One of the main applications of bam-filter is to reliably identify which potential organisms are present in a metagenomic ancient sample, and get relatively accurate taxonomic abundances, even when they are present in very low abundances. The resulting BAM file then can be used as input for metaDMG. We rely on several measures to discriminate between noise and a potential signal, analyzing the mapping results at two different levels:
- Is the observed breadth aligned with the expected one?
- Are the reads spread evenly across the reference or they are clumped in a few regions?
To assess the first question we use the concepts defined here. We estimate the ratio between the observed and expected breadth as a function of the coverage. If we get a breadth_exp_ratio close to 1, it means that the coverage we observed is close to the one we expect based on the calculated coverage. While this measure is already a strong indicator of a potential signal, we complement it with the metrics that measure the normalized positional entropy and the normalized distribution inequality (Gini coefficient) of the positions in the coverage.
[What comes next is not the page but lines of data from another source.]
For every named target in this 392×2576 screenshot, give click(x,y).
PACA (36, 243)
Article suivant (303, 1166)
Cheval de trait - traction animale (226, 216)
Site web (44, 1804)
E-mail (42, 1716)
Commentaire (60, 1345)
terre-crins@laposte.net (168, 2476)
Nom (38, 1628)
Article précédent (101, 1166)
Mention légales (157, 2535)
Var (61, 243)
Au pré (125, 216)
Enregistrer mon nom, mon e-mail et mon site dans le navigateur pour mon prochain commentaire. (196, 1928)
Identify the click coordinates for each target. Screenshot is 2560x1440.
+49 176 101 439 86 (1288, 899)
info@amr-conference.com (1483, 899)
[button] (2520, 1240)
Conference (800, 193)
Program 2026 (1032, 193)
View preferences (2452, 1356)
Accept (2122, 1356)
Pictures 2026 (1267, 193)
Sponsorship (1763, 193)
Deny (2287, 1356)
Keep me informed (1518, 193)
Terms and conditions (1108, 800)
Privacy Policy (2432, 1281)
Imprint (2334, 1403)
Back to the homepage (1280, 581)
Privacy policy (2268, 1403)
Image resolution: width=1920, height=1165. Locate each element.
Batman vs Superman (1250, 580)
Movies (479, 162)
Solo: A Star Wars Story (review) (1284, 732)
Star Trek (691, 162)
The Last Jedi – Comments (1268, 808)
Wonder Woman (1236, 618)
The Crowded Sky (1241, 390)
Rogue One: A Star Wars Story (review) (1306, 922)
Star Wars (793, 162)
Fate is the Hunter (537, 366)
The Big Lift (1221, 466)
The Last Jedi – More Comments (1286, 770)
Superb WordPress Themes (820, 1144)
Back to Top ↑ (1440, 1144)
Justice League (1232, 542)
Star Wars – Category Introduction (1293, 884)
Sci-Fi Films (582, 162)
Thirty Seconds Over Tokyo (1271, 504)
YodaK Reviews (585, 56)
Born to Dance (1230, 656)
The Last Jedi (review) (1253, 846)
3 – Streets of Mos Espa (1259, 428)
For details on how are calculated check here. These two metrics will help to identify those cases where we get a high breadth_exp_ratio but the coverage is not evenly distributed across the reference but instead is clumped in a few regions. One thing to be aware of is that we need to bin the reference to calculate those metrics. In our case, we use the ability of numpy.histogram to identify the numbers of bins, either using the Sturges or the Freedman-Diaconis rule. Finally, we use the knee point detection algorithm to identify the optimal values where to filter the Gini coefficient as a function of the positional entropy.